Painstaking work by volunteers at Baltzer Meyer Historical Society is slowly transforming a messy, unorganized room into a wealth of genealogical documentation.

“Because of them, this is usable space,” said society President Bruce Shirey of Youngstown.

Numerous filing cabinets filled with neatly arranged pictures, family trees and records line the walls of an upstairs room in the society's building, the former Old Zion Lutheran Church at 642 Baltzer Meyer Pike.

Books are stacked on shelves. Items culled from the mess — such as a 1938 tricycle, milk bottle caps from Shirey's Dairy Farm and a green megaphone — are displayed as a “mini museum,” Shirey said.

It is the result of tedious archiving work by Franny Petras and Bonnie Bach of Greensburg.

Neither knew the extent of disarray they faced upon agreeing to take on the project in October.

“We were kind of shocked” at the haphazard state of the catch-all room, Bach said. “We knew it had to be done.”

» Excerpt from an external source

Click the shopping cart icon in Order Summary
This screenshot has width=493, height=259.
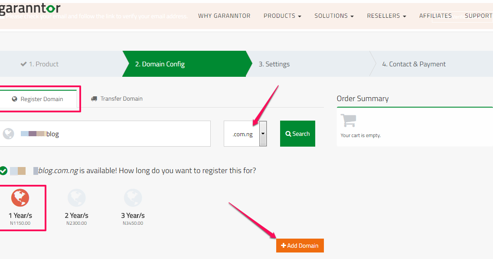pos(349,121)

So they got to work organizing the room's contents into related piles on the floor, which took about three or four weeks. Bach and Petras have spent five to six hours semiweekly since October cataloguing each photo, document and item they found in the room.

Items sorted over at least 100 volunteer hours by the women include family trees, vintage Valentines, an early-1900s toy electric stove and old photographs.

On Wednesday, they peered through a magnifying glass to examine names on a framed 1914 class photo from Grove City College.

Meanwhile, Shirey and volunteer Carl Webberking of Hempfield were cleaning and painting. They hope to eventually update the wooden floor of the 130-year-old church.

A detailed list of the room's contents will be loaded into a spreadsheet, which will allow for easy computer-based searching and a quick means of finding an item, thanks to numbered shelves and drawers.

“I think it's a great asset for people who are looking for ancestors,” Petras said.

One of the best finds, the women agree, are two, 30-foot paper scrolls outlining the Ruff family's lineage and dating back to the 1700s.

The Rev. Paul Miller Ruff founded the historical society in the 1990s and wrote numerous books during his life about the area's early settlers.

“We were pretty excited about that,” Bach said.

Shirey hopes the archiving will give the society a more professional handle on its inventory. The project could be completed by late summer.

Shirey will have a new task for Bach and Petras when they finish — archiving items in the society's library.

“They work well together,” Shirey said. “I am more tickled than I can stand.”